A yes vote on Saturday “might begin untying the noose which fastens together Church and state,” according to the Catholic pro-divorce lobby.

In a statement, the group said the protocols between the Vatican and the Maltese state, which recognise the civil effects of a Catholic marriage, made a “mockery of Church and state” and “generated unspeakable suffering which... neither government nor the Church seem to care much about”.

Whatever the result, Kattoliċi – Iva, Għax Dritt invited people to join forces and tackle the real causes of marital strain and family breakdown.

“The causes of real marriage collapse lie elsewhere. Both state and Church, while repeatedly posing as champions of some ideal family, fail to adequately address such hardships.

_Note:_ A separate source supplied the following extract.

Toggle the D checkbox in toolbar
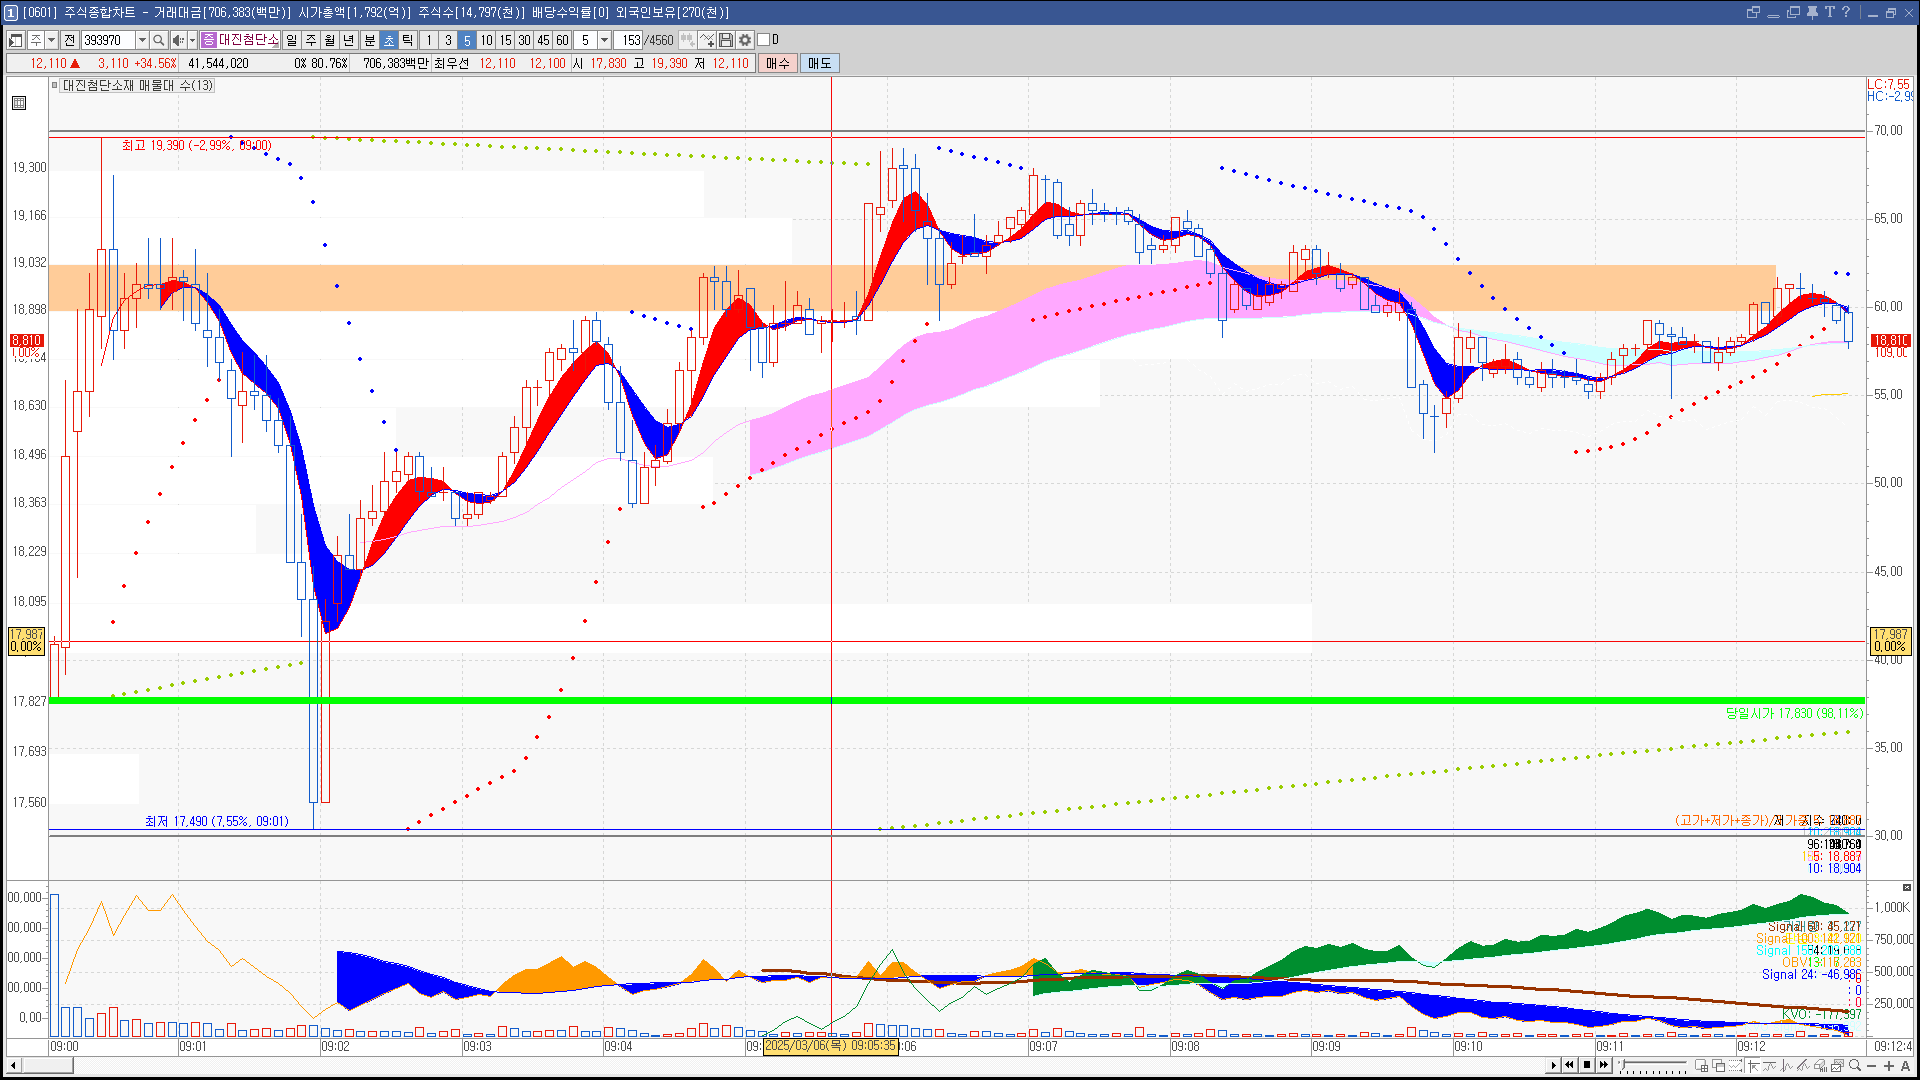coord(764,40)
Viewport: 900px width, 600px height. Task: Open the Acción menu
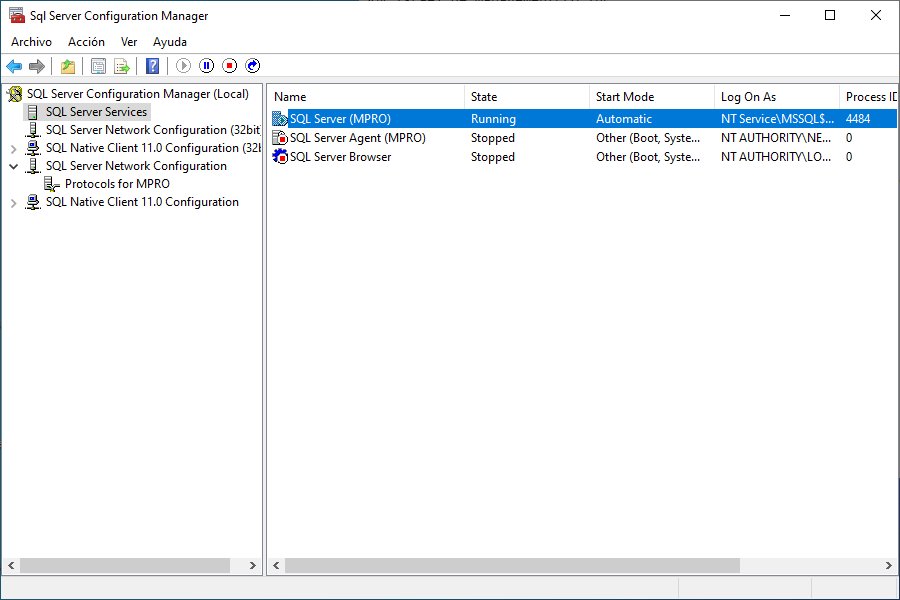[x=86, y=42]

Moreover, some officials of these institutions are the same individuals who are responsible for some concrete practices that are causing enormous strains on Maltese families,” the group’s spokesman Carmel Hili said.

“These include onerous house loans, short-term employment, the cost of living, the government’s failure to increase parental leave (and the opposition’s failure to adequately oppose this), the violent and macho culture which still dominates Maltese society, a kind of egoism which our economy considers a fundamental virtue, starvation wages for those in the lowest echelons of society, and other features that were truly undermining the institution of the family.

In a separate statement, Moviment Graffiti called for a yes vote on Saturday. The movement condemned the Church for “attempting to impose dominion, through moral bullying and psychological intimidation, over state matters by actively resisting the introduction of divorce and the possibility for two partners in a failed marriage to contract a second state marriage outside of the religious sphere.

“A vote for the introduction of divorce will not only alleviate the suffering of those who are currently unable to remarry but will also be an affirmation in favour of a secular society where religious beliefs are not imposed on each and every one of us.”